DATA RECORDS below:

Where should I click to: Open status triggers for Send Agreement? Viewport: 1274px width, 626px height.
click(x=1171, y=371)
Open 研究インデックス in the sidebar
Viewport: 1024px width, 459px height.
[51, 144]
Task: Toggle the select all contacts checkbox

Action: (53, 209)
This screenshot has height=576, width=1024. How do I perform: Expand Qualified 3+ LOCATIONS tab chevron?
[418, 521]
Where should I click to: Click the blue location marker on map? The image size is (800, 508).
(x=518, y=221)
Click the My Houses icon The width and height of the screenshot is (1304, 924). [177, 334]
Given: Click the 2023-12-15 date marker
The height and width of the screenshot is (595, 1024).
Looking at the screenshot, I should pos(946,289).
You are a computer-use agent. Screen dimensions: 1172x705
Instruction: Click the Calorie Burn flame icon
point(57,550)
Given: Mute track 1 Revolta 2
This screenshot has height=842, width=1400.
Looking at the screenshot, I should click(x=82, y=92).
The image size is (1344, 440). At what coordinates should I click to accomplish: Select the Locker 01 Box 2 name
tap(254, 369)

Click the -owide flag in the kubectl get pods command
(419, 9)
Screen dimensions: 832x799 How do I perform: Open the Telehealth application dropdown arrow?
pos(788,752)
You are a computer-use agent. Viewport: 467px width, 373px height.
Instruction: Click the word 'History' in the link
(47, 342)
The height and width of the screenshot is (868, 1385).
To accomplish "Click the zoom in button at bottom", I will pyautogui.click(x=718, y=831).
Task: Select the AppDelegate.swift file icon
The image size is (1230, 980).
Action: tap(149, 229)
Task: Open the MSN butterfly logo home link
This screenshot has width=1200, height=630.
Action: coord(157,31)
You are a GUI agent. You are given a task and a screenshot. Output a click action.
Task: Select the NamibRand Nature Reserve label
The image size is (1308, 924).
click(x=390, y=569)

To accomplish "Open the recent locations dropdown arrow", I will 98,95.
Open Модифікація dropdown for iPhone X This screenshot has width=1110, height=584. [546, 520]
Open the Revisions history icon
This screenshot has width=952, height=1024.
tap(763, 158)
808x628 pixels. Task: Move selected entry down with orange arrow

End of DATA RECORDS.

● **BRIEF**: Extract every line above containing the word "computer".

● **PROBLEM SOLUTION**:
You are a computer-use agent. Screen dimensions: 1172x705
You are a computer-use agent. Viewport: 467px width, 373px height.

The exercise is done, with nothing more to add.